第43話:戦争の開幕、エルウェの決断
ヨキとサエさんの関係を息子と母に修正。
夜も明けきらない、薄闇の世界。
至る所で魔導ランプや松明の明かりが灯り、いつもとは違う騒々しさが漂うヒースヴァルム。
《皇都》、大結晶に彩られた天を衝く巨塔の下。
屈強な武器を携え、各々の生業の姿へと武装した荒くれ者達や、統制された銀色の鎧を身に纏う騎士団が一同に集っている。常ならば犬猿の仲とも言える程仲の悪い双方だが、今は誰一人として口を開かず、ただ塔の中部に設置された露台へと目を向けていた。
現在ヒースヴァルムが陥っている事態から鑑みれば、それも当然か。
――人族と相反した思想を掲げる、魔の者達との戦争。
火種は【風天】の異名を持つ覚醒魔王の行方不明。その真相を知る者は一人の少女とその眷属、そしてかつて眷属だった鎧の魔物以外、誰一人としておらず、ヒースヴァルムは強国とは言え、激しい戦火になるだろうことが予想された。
皆死地へ向かう顔つきで、我らがヒースヴァルムの王の登場を待つ。
冒険者代表として取り仕切るのは、ヒースヴァルムの冒険者組合の中でも随一の規模を誇るテューミア支部のギルドマスター。静寂を破るように怒声を轟かせるヨキ・テューミアだ。

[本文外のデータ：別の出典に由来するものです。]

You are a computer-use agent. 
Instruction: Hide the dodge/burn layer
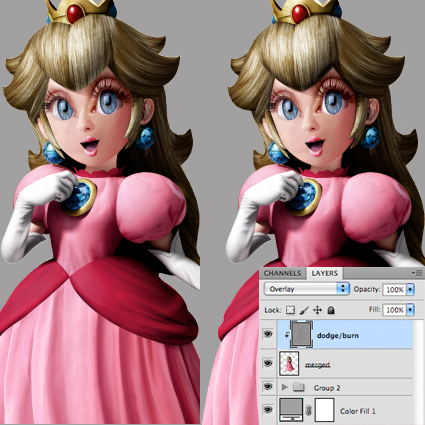268,334
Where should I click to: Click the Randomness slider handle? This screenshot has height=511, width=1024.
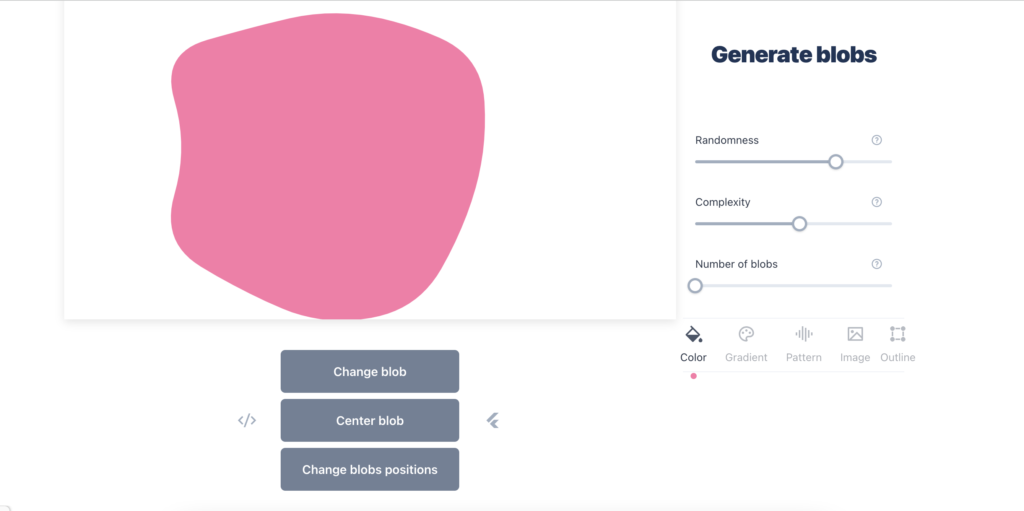[835, 161]
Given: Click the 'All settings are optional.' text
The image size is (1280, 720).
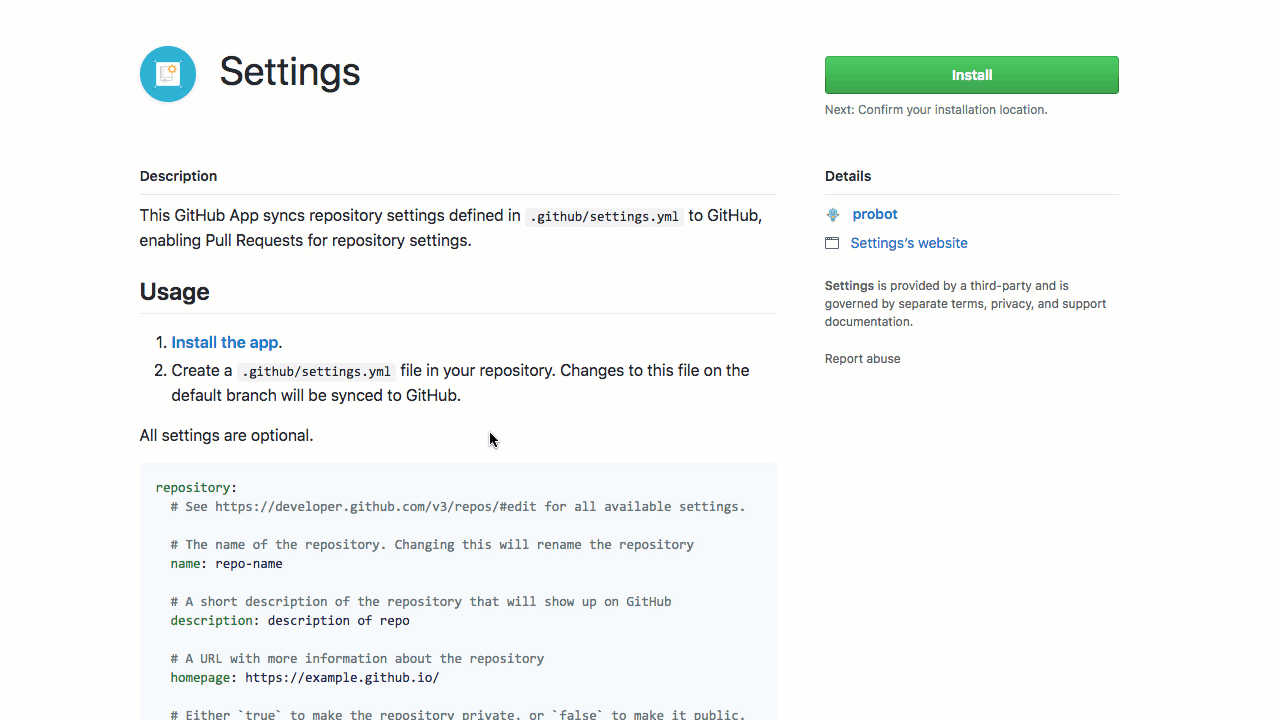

「いいかお前らぁッ! 国から要請が来たとはいえ、これから起こるのは他人事じゃねぇ! くれぐれも騎士団の連中と喧嘩なんかするんじゃねぇぞ!! これはヒースヴァルムの未来と俺たちの存亡がかかってるんだ! 余計な真似したやつはギルドレートを最下位のGまで下げるからなぁッ! 心してかかれよッ!!」
「「「ぉ、ぉおお~……!!」」」
冒険者たちから返る声は、普段の姦しい彼らとは思えない弱気な声量。
「ちっ、どいつもこいつも肝っ玉が小せぇな。普段はあれだけ騒がしいってのに、こんな時だけびびりやがって……死ぬんじゃねぇぞ、野郎共が」
ヨキは毒づき、けれど気持ちは理解できるからこそ彼らを小心者だと馬鹿になどしない。慮るように特徴的な三白眼を細めた。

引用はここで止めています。